### TASK LIST
a. In the article on Edy Vásquez, what jersey number did Motagua retire after his death?
b. Reproduce the passage of the article on Edy Vásquez starting with "His final international" and going on through "infused by alcohol.".

### TEXT
= Beginning of Section =

Edy Vásquez

Personal information
- Full name: Edy Rafael Vásquez Andrade
- Date of birth: 31 October 1983
- Place of birth: Tegucigalpa, Honduras
- Date of death: 12 May 2007 (aged 23)
- Place of death: Tegucigalpa, Honduras
- Position: Midfielder

Senior career*
- Years: Team / Apps / (Gls)
- 2003–2007: Motagua / 63 / (7)

International career^{‡}
- 2006: Honduras / 3 / (0)

= Edy Vásquez =

Honduran footballer (1983-2007)

Edy Rafael Vásquez Andrade (October 31, 1983 – May 12, 2007) was a Honduran football midfielder, who played for F.C. Motagua.

==Club career==
Vasquez made his debut for Motagua on April 3, 2004, a 3–2 loss against Real España in the Estadio Olímpico Metropolitano in San Pedro Sula and played 63 matches wearing Motagua's blue shirt and scored 7 times. His scored his first goal on March 13, 2005, in a 2–1 win against Victoria in Tegucigalpa when he scored in the final minute.

His last game was on April 29, 2007 with a 1–0 win over Marathon and his last goal was against Hispano on October 5, 2006, in Tegucigalpa.

He suffered from a tibia and fibula fracture preventing him playing for most of the 2006–07 season.

==International career==
Vásquez made his debut for Honduras in an August 2006 friendly match against Venezuela and has earned a total of 3 caps, scoring no goals.

His final international was an October 2006 friendly match against Guatemala.

==Personal life and death==
Vásquez was a son of Sandra Andrade and he had a daughter with his fiancée Pamela Ocampo: Yeimi Alexandra.

He died in the Hospital Escuela in the morning of May 12, 2007, after the car which was carrying him crashed into a wall at the Fuerzas Armadas Boulevard in Colonia Las Brisas, Tegucigalpa. The accident left the driver and another passenger injured. Police stated all three were infused by alcohol.

Due to his death, the club team Motagua has retired his jersey number 16 in respect of his loyalty to the team.

= End of Section =

### THE DATA
= Beginning of Section =

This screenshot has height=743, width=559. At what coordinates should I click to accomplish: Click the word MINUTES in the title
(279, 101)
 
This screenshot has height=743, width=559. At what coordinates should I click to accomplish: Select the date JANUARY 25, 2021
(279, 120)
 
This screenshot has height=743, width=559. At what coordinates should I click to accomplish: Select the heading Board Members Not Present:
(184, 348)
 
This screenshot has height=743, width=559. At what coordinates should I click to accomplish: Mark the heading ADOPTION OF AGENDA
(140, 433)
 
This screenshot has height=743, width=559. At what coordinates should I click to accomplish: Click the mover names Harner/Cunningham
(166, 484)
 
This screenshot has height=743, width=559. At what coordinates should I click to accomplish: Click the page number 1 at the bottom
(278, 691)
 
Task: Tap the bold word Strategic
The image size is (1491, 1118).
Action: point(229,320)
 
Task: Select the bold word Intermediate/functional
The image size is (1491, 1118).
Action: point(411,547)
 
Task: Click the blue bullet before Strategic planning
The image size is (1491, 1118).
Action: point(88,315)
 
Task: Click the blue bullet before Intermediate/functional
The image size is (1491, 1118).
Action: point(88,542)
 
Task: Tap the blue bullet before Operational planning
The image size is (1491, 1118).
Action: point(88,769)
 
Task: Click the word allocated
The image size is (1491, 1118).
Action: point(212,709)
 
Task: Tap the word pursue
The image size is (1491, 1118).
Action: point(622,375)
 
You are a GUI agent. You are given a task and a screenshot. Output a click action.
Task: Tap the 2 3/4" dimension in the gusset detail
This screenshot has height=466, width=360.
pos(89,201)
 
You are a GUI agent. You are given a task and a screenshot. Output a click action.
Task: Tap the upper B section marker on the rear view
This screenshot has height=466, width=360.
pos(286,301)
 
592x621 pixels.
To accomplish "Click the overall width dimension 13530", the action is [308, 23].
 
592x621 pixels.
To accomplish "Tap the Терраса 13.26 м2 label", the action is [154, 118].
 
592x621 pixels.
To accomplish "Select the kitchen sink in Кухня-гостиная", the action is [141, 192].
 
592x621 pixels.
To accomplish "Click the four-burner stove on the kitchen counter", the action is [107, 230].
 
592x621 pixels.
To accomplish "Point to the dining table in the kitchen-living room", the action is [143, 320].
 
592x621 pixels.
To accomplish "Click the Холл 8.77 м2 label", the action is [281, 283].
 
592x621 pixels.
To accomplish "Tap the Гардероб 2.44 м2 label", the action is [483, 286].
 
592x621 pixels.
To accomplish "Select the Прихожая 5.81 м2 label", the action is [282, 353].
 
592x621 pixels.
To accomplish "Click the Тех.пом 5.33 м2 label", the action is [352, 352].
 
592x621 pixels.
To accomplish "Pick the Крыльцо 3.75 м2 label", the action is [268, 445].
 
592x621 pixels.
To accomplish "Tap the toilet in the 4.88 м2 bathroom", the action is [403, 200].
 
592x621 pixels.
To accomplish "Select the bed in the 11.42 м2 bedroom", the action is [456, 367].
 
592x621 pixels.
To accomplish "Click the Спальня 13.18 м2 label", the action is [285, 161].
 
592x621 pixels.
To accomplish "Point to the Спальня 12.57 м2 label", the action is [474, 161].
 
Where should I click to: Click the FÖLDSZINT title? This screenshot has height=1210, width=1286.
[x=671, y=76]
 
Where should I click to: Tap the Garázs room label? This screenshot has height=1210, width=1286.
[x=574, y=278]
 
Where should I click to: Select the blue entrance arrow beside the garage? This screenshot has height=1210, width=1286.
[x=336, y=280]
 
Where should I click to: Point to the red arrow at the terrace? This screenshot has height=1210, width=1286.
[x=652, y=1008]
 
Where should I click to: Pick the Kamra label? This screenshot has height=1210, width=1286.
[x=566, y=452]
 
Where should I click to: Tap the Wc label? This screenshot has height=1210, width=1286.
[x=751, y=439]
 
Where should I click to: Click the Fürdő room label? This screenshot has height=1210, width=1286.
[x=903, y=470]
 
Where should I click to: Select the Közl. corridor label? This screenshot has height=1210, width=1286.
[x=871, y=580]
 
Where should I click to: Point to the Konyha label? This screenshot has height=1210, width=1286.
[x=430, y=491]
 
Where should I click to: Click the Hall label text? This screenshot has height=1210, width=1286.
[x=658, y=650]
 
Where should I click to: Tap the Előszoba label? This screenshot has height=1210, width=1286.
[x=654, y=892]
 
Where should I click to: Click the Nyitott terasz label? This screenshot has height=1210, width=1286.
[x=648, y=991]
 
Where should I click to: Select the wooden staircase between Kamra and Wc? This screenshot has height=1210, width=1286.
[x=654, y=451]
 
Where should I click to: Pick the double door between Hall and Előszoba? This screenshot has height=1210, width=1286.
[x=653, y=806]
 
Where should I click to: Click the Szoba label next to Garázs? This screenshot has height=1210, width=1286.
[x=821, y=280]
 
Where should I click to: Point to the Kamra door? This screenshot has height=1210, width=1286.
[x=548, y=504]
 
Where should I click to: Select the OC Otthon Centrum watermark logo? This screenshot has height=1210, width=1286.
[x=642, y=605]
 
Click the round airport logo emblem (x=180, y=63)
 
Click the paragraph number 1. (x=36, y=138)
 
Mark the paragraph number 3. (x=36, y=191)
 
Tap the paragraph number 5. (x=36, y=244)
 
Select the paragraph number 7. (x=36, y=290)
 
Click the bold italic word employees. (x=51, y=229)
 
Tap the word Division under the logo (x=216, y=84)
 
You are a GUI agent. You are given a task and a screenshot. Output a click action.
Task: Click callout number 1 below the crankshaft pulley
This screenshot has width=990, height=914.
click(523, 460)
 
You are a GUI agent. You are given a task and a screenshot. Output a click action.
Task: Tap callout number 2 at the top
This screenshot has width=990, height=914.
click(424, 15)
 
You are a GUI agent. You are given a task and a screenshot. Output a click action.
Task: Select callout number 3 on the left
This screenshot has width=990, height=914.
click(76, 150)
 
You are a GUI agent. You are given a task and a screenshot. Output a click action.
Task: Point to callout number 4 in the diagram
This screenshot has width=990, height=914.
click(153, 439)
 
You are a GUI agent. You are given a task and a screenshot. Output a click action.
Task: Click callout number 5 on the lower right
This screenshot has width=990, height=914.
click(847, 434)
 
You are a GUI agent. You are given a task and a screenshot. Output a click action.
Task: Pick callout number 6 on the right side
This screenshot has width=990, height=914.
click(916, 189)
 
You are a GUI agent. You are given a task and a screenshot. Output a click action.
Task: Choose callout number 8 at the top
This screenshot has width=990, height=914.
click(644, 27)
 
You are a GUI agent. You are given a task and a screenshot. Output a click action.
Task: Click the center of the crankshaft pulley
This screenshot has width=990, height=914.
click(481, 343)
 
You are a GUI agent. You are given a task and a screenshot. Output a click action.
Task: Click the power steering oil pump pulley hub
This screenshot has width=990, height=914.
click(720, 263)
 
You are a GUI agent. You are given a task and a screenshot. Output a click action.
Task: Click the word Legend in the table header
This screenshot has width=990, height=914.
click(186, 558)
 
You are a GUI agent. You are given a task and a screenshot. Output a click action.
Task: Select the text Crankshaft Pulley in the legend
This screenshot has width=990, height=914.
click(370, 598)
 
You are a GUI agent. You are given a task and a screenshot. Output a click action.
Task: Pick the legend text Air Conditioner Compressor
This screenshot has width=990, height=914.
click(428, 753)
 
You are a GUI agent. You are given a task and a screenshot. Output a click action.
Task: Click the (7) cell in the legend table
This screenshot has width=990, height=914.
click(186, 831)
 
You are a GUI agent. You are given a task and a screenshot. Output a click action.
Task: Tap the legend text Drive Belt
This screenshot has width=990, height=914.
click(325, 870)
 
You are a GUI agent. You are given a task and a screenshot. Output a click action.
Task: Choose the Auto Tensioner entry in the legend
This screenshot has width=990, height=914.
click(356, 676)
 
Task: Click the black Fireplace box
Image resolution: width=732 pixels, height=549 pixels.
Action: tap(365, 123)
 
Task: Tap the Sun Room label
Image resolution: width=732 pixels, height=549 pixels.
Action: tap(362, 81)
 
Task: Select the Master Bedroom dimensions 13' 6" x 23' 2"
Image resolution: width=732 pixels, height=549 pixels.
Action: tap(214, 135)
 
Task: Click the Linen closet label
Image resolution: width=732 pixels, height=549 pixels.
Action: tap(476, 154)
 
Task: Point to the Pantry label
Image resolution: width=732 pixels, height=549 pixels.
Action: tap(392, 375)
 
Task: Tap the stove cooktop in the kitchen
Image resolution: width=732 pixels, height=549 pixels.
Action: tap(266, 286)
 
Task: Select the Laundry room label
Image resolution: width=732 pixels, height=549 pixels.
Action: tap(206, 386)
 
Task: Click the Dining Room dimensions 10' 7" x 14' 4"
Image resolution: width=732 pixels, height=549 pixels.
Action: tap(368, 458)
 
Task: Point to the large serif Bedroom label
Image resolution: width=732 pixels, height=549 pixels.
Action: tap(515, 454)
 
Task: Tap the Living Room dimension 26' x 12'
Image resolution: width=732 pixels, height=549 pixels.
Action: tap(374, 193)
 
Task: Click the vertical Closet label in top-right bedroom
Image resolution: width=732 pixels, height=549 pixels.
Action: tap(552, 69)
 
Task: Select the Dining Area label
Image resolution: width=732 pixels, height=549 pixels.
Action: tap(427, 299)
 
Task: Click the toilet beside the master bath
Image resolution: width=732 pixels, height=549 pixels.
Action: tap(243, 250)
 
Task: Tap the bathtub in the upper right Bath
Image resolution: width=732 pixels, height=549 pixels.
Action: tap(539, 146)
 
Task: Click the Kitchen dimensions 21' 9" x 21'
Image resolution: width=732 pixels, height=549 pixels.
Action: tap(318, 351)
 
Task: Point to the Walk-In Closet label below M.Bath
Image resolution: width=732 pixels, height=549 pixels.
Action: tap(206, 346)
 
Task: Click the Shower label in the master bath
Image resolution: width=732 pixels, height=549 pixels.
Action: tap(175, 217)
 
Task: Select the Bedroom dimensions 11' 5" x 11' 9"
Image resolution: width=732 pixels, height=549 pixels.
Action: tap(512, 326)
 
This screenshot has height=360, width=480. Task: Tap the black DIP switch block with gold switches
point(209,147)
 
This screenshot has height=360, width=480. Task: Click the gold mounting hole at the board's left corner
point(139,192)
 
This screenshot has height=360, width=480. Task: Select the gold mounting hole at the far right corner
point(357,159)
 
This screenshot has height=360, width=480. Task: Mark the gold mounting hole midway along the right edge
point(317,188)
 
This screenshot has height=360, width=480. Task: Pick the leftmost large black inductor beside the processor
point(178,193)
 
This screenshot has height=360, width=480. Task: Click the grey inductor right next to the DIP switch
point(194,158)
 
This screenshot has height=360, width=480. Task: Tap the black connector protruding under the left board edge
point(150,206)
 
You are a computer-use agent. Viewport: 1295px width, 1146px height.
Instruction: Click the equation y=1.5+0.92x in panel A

= End of Section =

### ANSWERS TO THE PROBLEMS
a. Number 16.

b.
His final international was an October 2006 friendly match against Guatemala.

==Personal life and death==
Vásquez was a son of Sandra Andrade and he had a daughter with his fiancée Pamela Ocampo: Yeimi Alexandra.

He died in the Hospital Escuela in the morning of May 12, 2007, after the car which was carrying him crashed into a wall at the Fuerzas Armadas Boulevard in Colonia Las Brisas, Tegucigalpa. The accident left the driver and another passenger injured. Police stated all three were infused by alcohol.